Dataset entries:
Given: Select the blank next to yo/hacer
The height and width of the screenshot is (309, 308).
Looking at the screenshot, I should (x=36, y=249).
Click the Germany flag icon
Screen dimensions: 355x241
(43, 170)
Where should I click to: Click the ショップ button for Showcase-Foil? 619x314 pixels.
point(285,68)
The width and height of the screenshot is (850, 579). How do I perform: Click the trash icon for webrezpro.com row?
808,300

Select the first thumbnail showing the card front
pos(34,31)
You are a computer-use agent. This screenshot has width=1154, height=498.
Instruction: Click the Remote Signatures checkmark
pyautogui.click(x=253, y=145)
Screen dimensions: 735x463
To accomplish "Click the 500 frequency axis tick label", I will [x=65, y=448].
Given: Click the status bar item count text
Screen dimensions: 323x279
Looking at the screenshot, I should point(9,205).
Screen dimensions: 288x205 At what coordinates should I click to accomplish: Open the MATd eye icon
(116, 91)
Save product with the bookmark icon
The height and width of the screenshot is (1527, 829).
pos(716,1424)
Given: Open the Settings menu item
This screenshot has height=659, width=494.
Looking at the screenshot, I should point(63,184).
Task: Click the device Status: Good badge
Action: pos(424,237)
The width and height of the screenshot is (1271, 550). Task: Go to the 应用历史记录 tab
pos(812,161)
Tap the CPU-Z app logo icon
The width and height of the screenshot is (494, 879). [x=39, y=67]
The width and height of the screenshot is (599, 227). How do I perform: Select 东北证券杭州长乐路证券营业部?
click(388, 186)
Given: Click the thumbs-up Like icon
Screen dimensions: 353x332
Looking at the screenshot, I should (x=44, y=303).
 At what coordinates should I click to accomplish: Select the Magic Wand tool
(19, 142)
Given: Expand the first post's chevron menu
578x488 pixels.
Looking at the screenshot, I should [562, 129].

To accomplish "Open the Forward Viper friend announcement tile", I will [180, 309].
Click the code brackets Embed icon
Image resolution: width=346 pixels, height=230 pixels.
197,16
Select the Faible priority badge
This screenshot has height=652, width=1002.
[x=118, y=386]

## WORK ITEM
Could you restate, word for word, the lines above from the one with "Screen dimensions: 355x241" to the one with "Given: Click the status bar item count text", both included?

## ANSWER
Screen dimensions: 355x241
(43, 170)
Where should I click to: Click the ショップ button for Showcase-Foil? 619x314 pixels.
point(285,68)
The width and height of the screenshot is (850, 579). How do I perform: Click the trash icon for webrezpro.com row?
808,300

Select the first thumbnail showing the card front
pos(34,31)
You are a computer-use agent. This screenshot has width=1154, height=498.
Instruction: Click the Remote Signatures checkmark
pyautogui.click(x=253, y=145)
Screen dimensions: 735x463
To accomplish "Click the 500 frequency axis tick label", I will [x=65, y=448].
Given: Click the status bar item count text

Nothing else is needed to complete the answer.